AUFGABEN:
(a) Gib den Seitenauszug von „Ab dem Baustellenbereich“ bis „Sicht reichlich getrübt.“ wieder und benenne dabei „Taube“ in „Krähe“ um.
(b) Wohin führte laut Seitenauszug der Gang durch den Gitterkäfig?

SEITENAUSZUG:
- - - - - - -

Ganz nebenbei sollte dann auch der reichlich vorhandene Müll eingesammelt werden. Etwas mehr Grün in den ursprünglichen Pflanztrögen könnte wirklich nichts schaden: Einbetonierte Steine lassen höchstens einige zaghafte Moospflänzchen am Leben. Apropos Moos: Es ist höchste Zeit, dass die nächsten Mooswände zum Einsatz kommen. Mögen auch die ersten Versuchspflanzen der Sonneneinstrahlung und Wassernot zum Opfer gefallen sein, in Denkendorf wurden neue Mooswände entwickelt. Sie warten auf den Einsatz.

Geht es hier nach Stammheim?
Auf dem Rückweg durch die mittleren Anlagen, die ebenfalls zum Schlossgarten gehören, traf ich allerlei gefiederte Mitbewohner, denen eher die kalten Stunden als der Feinstaub zu schaffen machten. Es würde mich schon interessieren, wie die Emissionen im Park sind. Bei allen Messungen hatte es sich auch im Bereich des Neckartors gezeigt, dass schon in der nächsten Nebenstraße weit niedrigere Werte vorliegen.
Ab dem Baustellenbereich für den unterirdischen Tiefbahnhof kam ich mir allerdings vor, als würde ich mich auf den Weg nach ‚Stammheim‘ machen: Ich ging durch einen endlos lang erscheinenden Gitterkäfig. Nur eine Taube begegnete mir. Der Gang führte aber nicht in die Justizvollzugsanstalt Stammheim, in der einst auch führende Baader-Meinhof-Terroristen einsaßen, sondern zu den Bahnsteigen des Stuttgarter Hauptbahnhofs. Keine Spur von einer Aussichtsplattform, sondern der Blick in Richtung Baustelle traf auf engmaschige Gitter. Hier hätte etwas Information über das Bauprojekt auch nicht geschadet. Infotafeln und Gucklöcher gibt es dagegen zwischen der Haupthalle des bisherigen Bahnhofs und den Bahnsteigen, aber durch die verdreckten Folien ist die Sicht reichlich getrübt.

- - - - - - -

AUSGANGSDATEN:

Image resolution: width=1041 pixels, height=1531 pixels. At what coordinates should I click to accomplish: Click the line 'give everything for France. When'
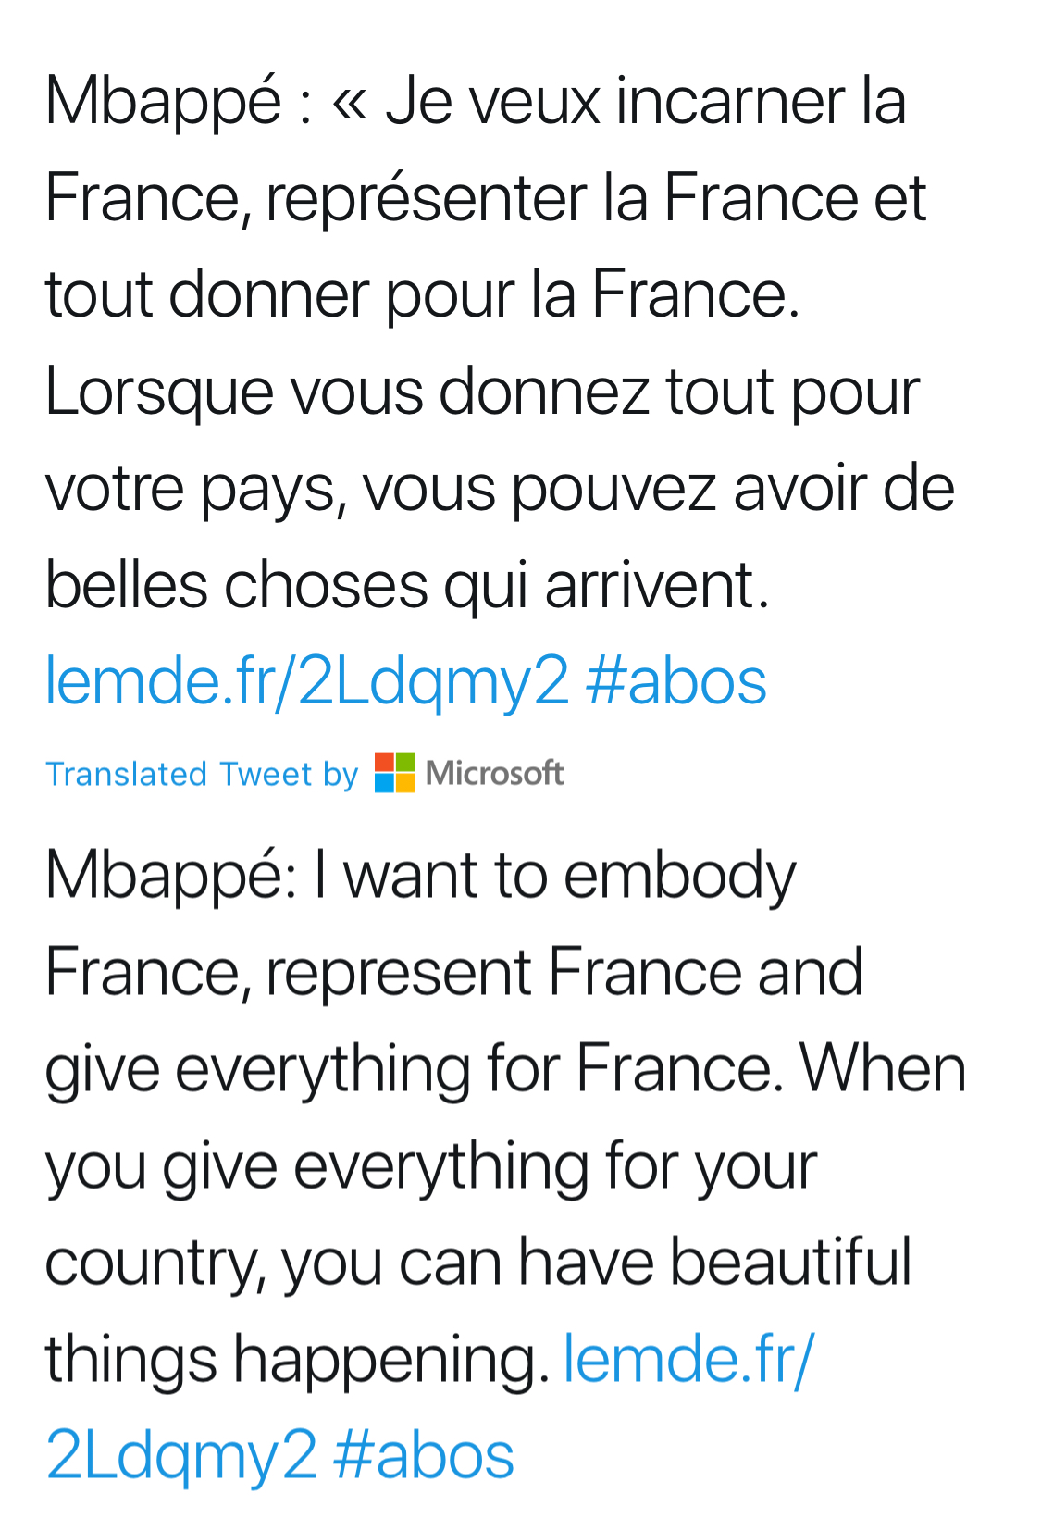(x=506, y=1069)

- - - - - - -

LÖSUNGEN:
(a)
Ab dem Baustellenbereich für den unterirdischen Tiefbahnhof kam ich mir allerdings vor, als würde ich mich auf den Weg nach ‚Stammheim‘ machen: Ich ging durch einen endlos lang erscheinenden Gitterkäfig. Nur eine Krähe begegnete mir. Der Gang führte aber nicht in die Justizvollzugsanstalt Stammheim, in der einst auch führende Baader-Meinhof-Terroristen einsaßen, sondern zu den Bahnsteigen des Stuttgarter Hauptbahnhofs. Keine Spur von einer Aussichtsplattform, sondern der Blick in Richtung Baustelle traf auf engmaschige Gitter. Hier hätte etwas Information über das Bauprojekt auch nicht geschadet. Infotafeln und Gucklöcher gibt es dagegen zwischen der Haupthalle des bisherigen Bahnhofs und den Bahnsteigen, aber durch die verdreckten Folien ist die Sicht reichlich getrübt.

(b) Zu den Bahnsteigen des Stuttgarter Hauptbahnhofs.